**Task description**: Continue the article on professional certification testing that appears below, starting right after its last sentence and leaving the material that follows the article untouched.

**Passage to read**:
Best Practices In Professional Certification Testing

September

Best Practices In Professional Certification Testing

Kathy | September 1, 2008

These authors discuss the arduous process organizations go through in order to put accredited testing in place.

Certification has been the talk of the Maintenance and Reliability (M&R) community for the past several years. This issue is being fueled by several factors that affect today’s M&R industry and its practitioners:

Global competition;
The increasing need for more highly skilled workers, on the mill decks, operating fl oors and in management;
Shortages of skilled workers at all levels of organizations in various regions of the world.

These factors are causing employers, employees and M&R product and service providers to desire professionally “certified” individuals to carry out particular tasks and manage and lead organizations in the maintenance and reliability field. This trend is projected to grow and accelerate over the next five years.

Tasks where managers traditionally expected certified people to execute work involved predictive, non-destructive testing employing technologies such as radiography, magnetic particle testing, eddy current testing and pulseecho ultrasonics. In the last decade, certifications for infrared thermography, vibration analysis, passive ultrasonic analysis and lubricant and wear particle analysis have come into being. Some predictive technologies, including electrical motor and circuit testing, don’t have certification testing schemes in place today, although the possibility for them is being explored by interested groups.

Both written and practical testing is generally applicable to the previously mentioned types of technologies. Technical certification typically is combined with “task qualification” to help an M&R organization assure that a person is “competent.” Technical certifications usually are narrowly focused on a specific technology, tool or method. Professional certification in overall management and leadership of M&R programs typically involves written testing on a broader array of subjects and years of practical experience on the job. This article focuses on the written test portion of professional certification programs with emphasis on testing in the M&R field.

Characteristics of credibility
To be credible and to gain accreditation as a certifying organization, the certification-testing programs that the organization develops must have—at a minimum—the following characteristics:

Content of material upon which tests are based (i.e., the Body of Knowledge – BoK) must be current and reasonably available to candidates.
The BoK must be based on extensive input by recognized practitioners and potential candidates for certification in the field upon which the testing is to be based.
The test must be comprehensive in coverage relative to the BoK upon which candidates are tested.
The test—absolutely—must be graded fairly and impartially to determine who passes and who does not.
For tests administered to an international candidate pool, the terms used in test questions must, to the extent possible, be universally understandable.

**Collected data**:
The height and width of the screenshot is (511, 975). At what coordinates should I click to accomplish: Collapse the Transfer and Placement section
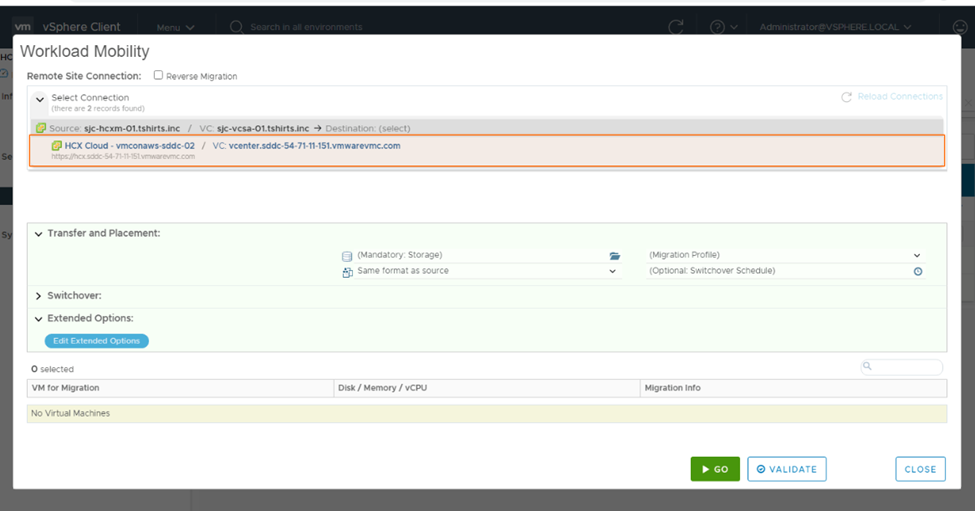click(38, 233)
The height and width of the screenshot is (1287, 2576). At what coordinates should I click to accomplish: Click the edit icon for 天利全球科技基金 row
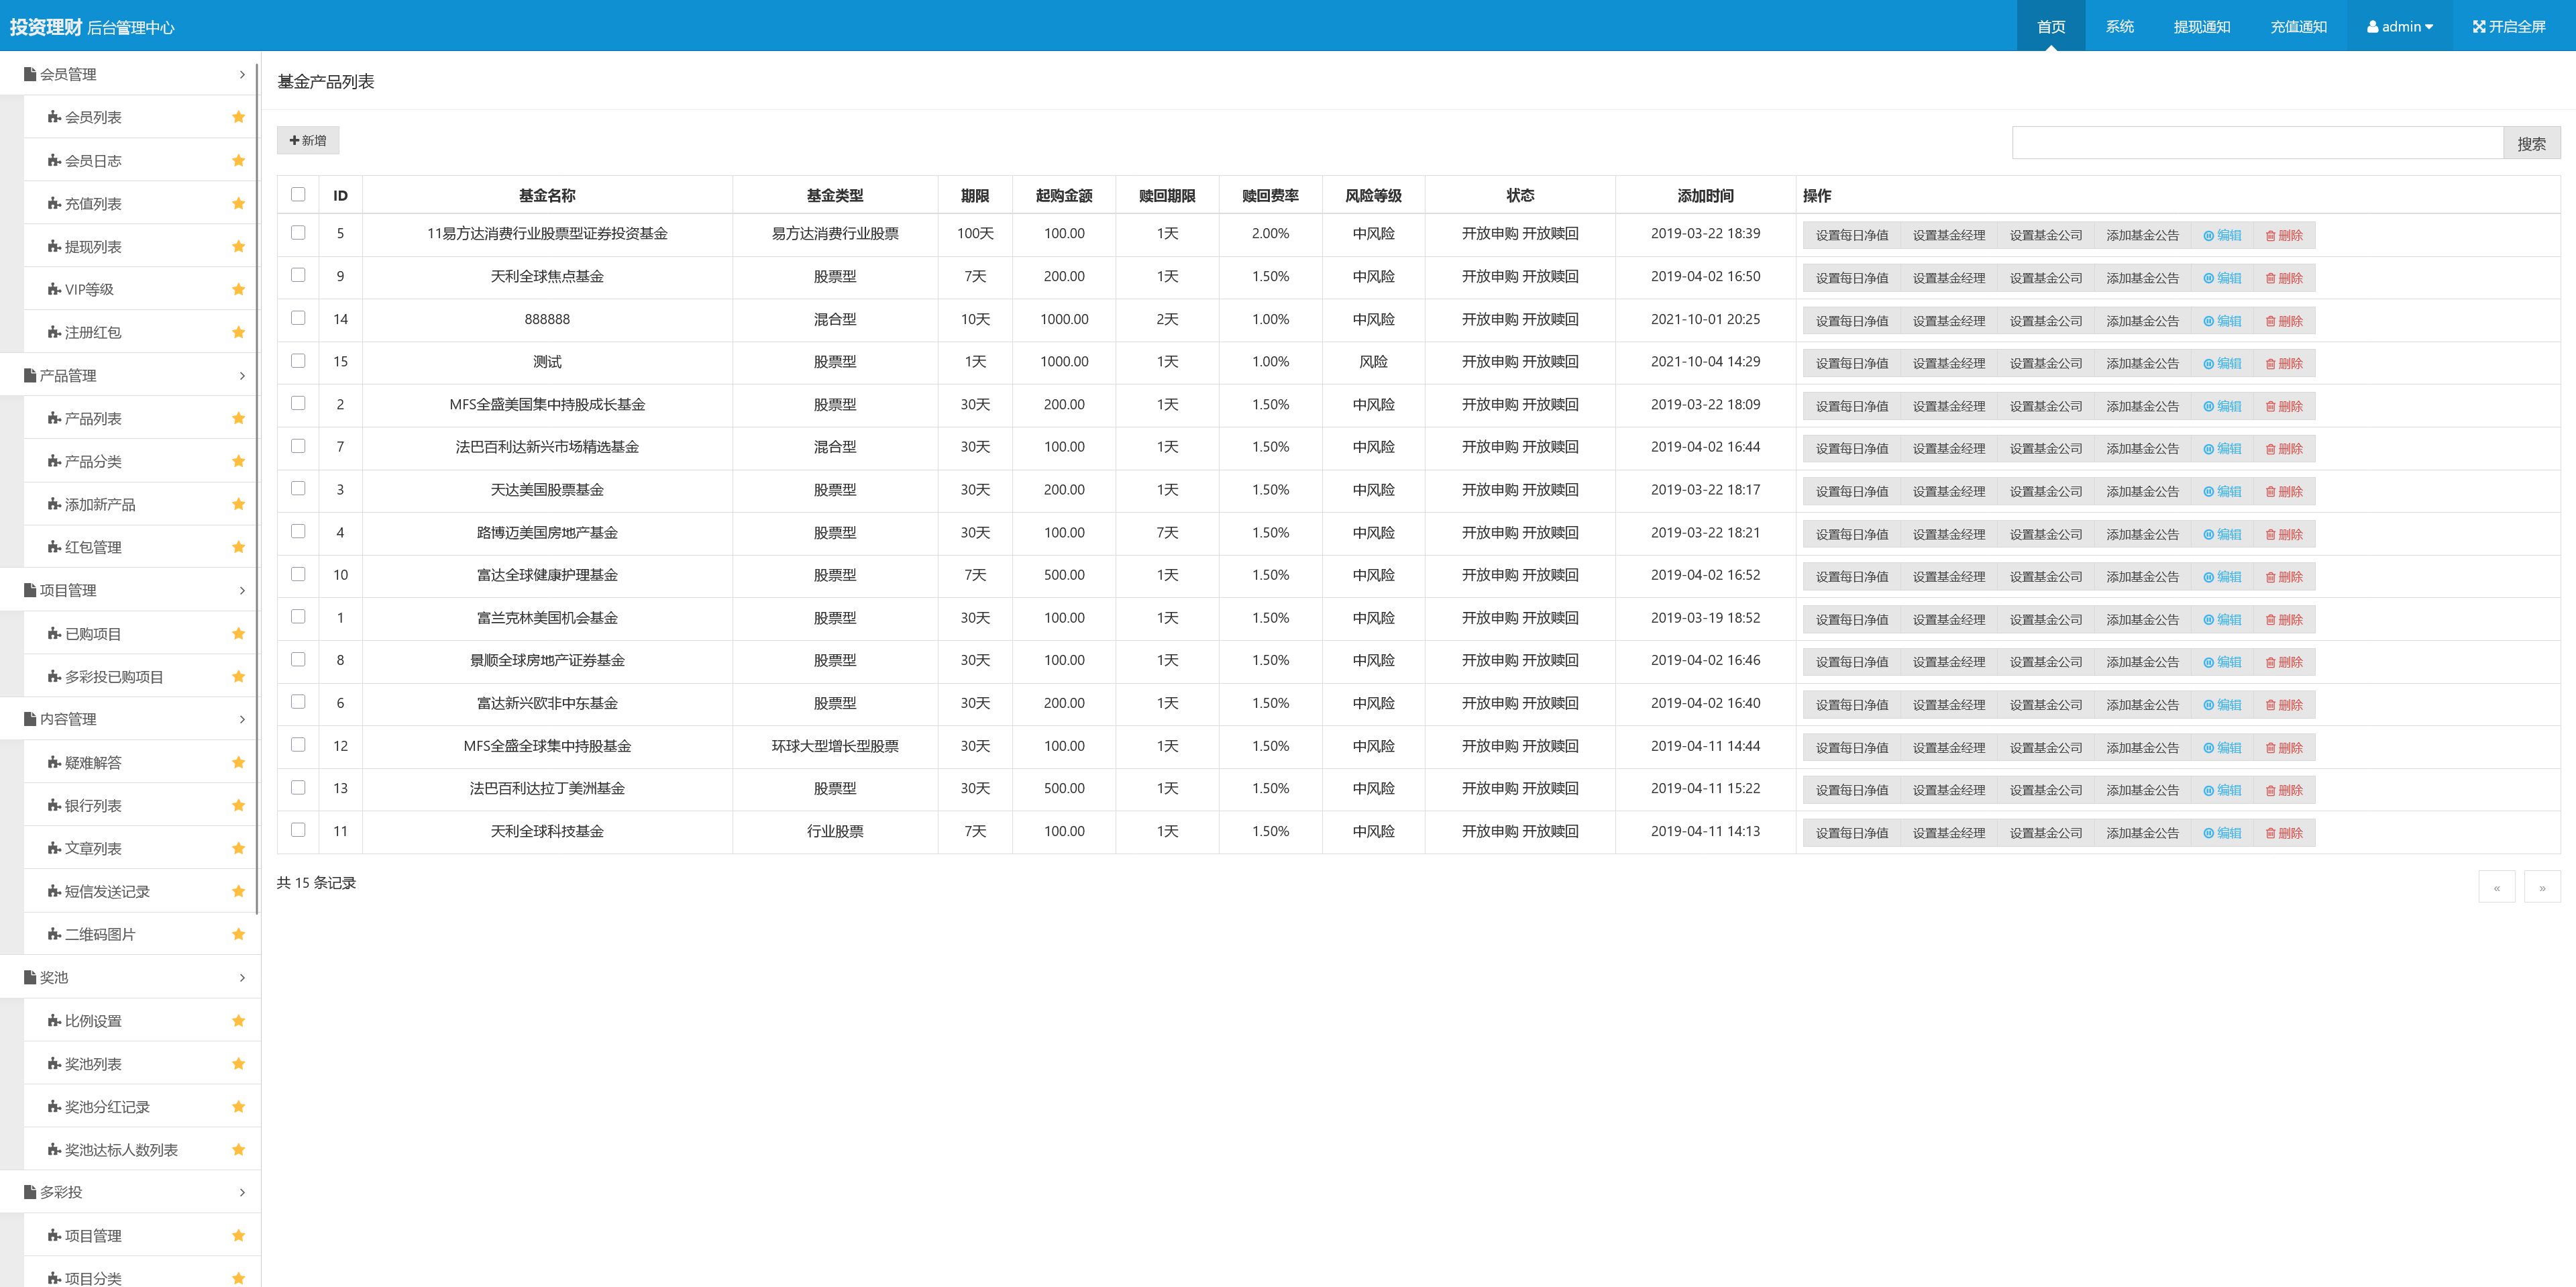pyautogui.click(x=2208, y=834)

**Task result**:
Basis of a test
Many organizations are supplying certification testing in the M&R area today. Scanning just a segment of the field, it is apparent that what these various organizations supply— and how they do it—differs greatly.

Some organizations employ best practice techniques in certification testing. Others may not. For example, many professionals frown upon sponsors that create a training course, then provide a final exam with “certification” conferred on course attendees who “pass” it. (The determination of what constitutes a “passing” score is addressed later in this article, in the section on making a test fair, comprehensive and universal.) The general consensus is that there is an apparent confl ict of interest between training and certification, and that there should be an arms-length (i.e., non-profit-dependent) relationship between training and certification providers. The same problem exists for professional societies that make membership a condition for certification schemes they sponsor.

When the Body of Knowledge (BoK) upon which a test is based is established by too narrow a segment of the profession (e.g., a single commercial training firm or exclusively by members of a professional society), a very serious question is raised: Whose interest is being served when a candidate is certified upon passing a test on the related subject matter, no matter the motivation of the originator(s) of the BoK? This is a particular concern when the BoK is obtainable legitimately only by training course participation or purchase of course training materials.

The most credible certifying activities do not offer or endorse any training courses or even “recommend” any literature covering segments of the BoK. They may, however, provide listings of readily-available books or other sources of information related to the BoK, particularly those from which a number of questions on the certification exam may have been developed—with no guarantee, however, that the questions developed from those sources will appear on any future exams.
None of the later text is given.